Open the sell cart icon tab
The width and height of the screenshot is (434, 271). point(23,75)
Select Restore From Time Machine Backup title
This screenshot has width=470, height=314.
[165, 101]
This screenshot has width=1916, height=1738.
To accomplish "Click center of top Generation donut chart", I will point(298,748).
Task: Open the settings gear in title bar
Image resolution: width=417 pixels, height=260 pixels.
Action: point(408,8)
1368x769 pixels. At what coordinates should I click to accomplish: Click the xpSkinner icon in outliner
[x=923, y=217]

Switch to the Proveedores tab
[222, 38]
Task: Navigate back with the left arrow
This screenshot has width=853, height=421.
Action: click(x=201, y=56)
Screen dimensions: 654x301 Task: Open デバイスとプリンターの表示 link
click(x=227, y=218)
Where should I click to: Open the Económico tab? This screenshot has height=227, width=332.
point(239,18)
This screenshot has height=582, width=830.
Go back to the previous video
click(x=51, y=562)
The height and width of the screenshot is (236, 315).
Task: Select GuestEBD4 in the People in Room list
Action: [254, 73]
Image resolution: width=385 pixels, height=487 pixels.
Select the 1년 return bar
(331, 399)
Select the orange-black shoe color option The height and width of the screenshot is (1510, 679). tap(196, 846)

INSTRUCTIONS TO FOLLOW:
Convert the lines above into a Markdown table with the columns Row and Line, numbering each row and leaving out blank lines.

EXERCISE RESULT:
| Row | Line |
|---|---|
| 1 | Open the sell cart icon tab |
| 2 | The width and height of the screenshot is (434, 271). point(23,75) |
| 3 | Select Restore From Time Machine Backup title |
| 4 | This screenshot has width=470, height=314. |
| 5 | [165, 101] |
| 6 | This screenshot has width=1916, height=1738. |
| 7 | To accomplish "Click center of top Generation donut chart", I will point(298,748). |
| 8 | Task: Open the settings gear in title bar |
| 9 | Image resolution: width=417 pixels, height=260 pixels. |
| 10 | Action: point(408,8) |
| 11 | 1368x769 pixels. At what coordinates should I click to accomplish: Click the xpSkinner icon in outliner |
| 12 | [x=923, y=217] |
| 13 | Switch to the Proveedores tab |
| 14 | [222, 38] |
| 15 | Task: Navigate back with the left arrow |
| 16 | This screenshot has width=853, height=421. |
| 17 | Action: click(x=201, y=56) |
| 18 | Screen dimensions: 654x301 Task: Open デバイスとプリンターの表示 link |
| 19 | click(x=227, y=218) |
| 20 | Where should I click to: Open the Económico tab? This screenshot has height=227, width=332. |
| 21 | point(239,18) |
| 22 | This screenshot has height=582, width=830. |
| 23 | Go back to the previous video |
| 24 | click(x=51, y=562) |
| 25 | The height and width of the screenshot is (236, 315). |
| 26 | Task: Select GuestEBD4 in the People in Room list |
| 27 | Action: [254, 73] |
| 28 | Image resolution: width=385 pixels, height=487 pixels. |
| 29 | Select the 1년 return bar |
| 30 | (331, 399) |
| 31 | Select the orange-black shoe color option The height and width of the screenshot is (1510, 679). tap(196, 846) |